Gerbes 3: Another Example and Some Caution

This might be my last post on gerbes (explicitly for gerbe’s sake), so as in my last ‘stacks for stack’s sake’ post I’ll try to clarify some things with more examples and then give some cautions. Last time I mentioned the classifying stack {BA}. Let’s first actually construct it better than the quick idea I gave.

Let {B} be a topological space, and {A} a sheaf of abelian groups on {B} (note that I’ll use {A} instead of {\mathcal{A}} to avoid typing the script, but it is a {\mathit{sheaf}} and not just a group, otherwise we’ll just recover the classifying space).

Define a functor {BA: \text{Top}(B)\rightarrow \text{Grpds}}, where {\text{Grpds}} is the category of groupoids, by {BA(U)=} groupoid of {A_U}-torsors over {U}. This is a sheaf, say {T}, on {U} with an action {A_U\times T\rightarrow T} such that if {T(V)\neq \emptyset}, then {A_U(V)} acts simply transitively on {T(V)}.

Again, this is just fancy language for something that is probably familiar to you. Since we have a sheaf of groups, just think an open set at a time. {A_U(V)} is a group, call it {G}. Then {G\times T\rightarrow T} is really just an honest group action, and “acting simply transitively” means that if we pick out some {t\in T}, then we have a way to identify {G} with {T}, namely {G\stackrel{\sim}{\rightarrow} T} (as sets) via the action {g\mapsto g\cdot t}.

You could also think of this as a “relative” principal bundle. The group that it is a principal bundle of gets to change locally, but if it is a constant sheaf and hence not changing, then we really do just get the classifying space.

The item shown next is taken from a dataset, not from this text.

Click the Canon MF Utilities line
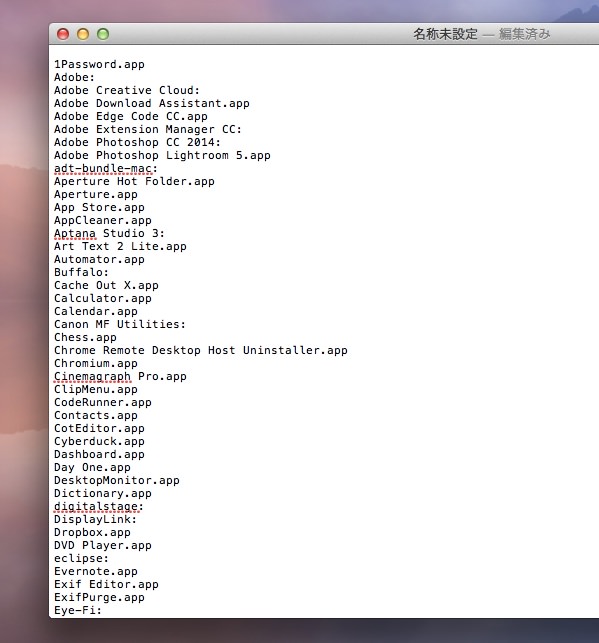This screenshot has width=599, height=643. pyautogui.click(x=120, y=324)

I told you {BA} as a functor to Grpds and not as a functor to {\text{Top}(B)} which is how stacks were defined, but recall if we have a sheaf on {B}, then we can convert it to that form by taking our category to have objects the pairs {\{(s, U)\}} where {s\in BA(U)}, and the maps in the category are inclusions and restricting to the right thing. If we were doing all the details we’d have to check all of this and then check it is actually a gerbe and that it is actually an {A}-gerbe, etc, but we’d be stuck here forever and these are all straightforward enough that it would make a great exercise if you don’t see it right away.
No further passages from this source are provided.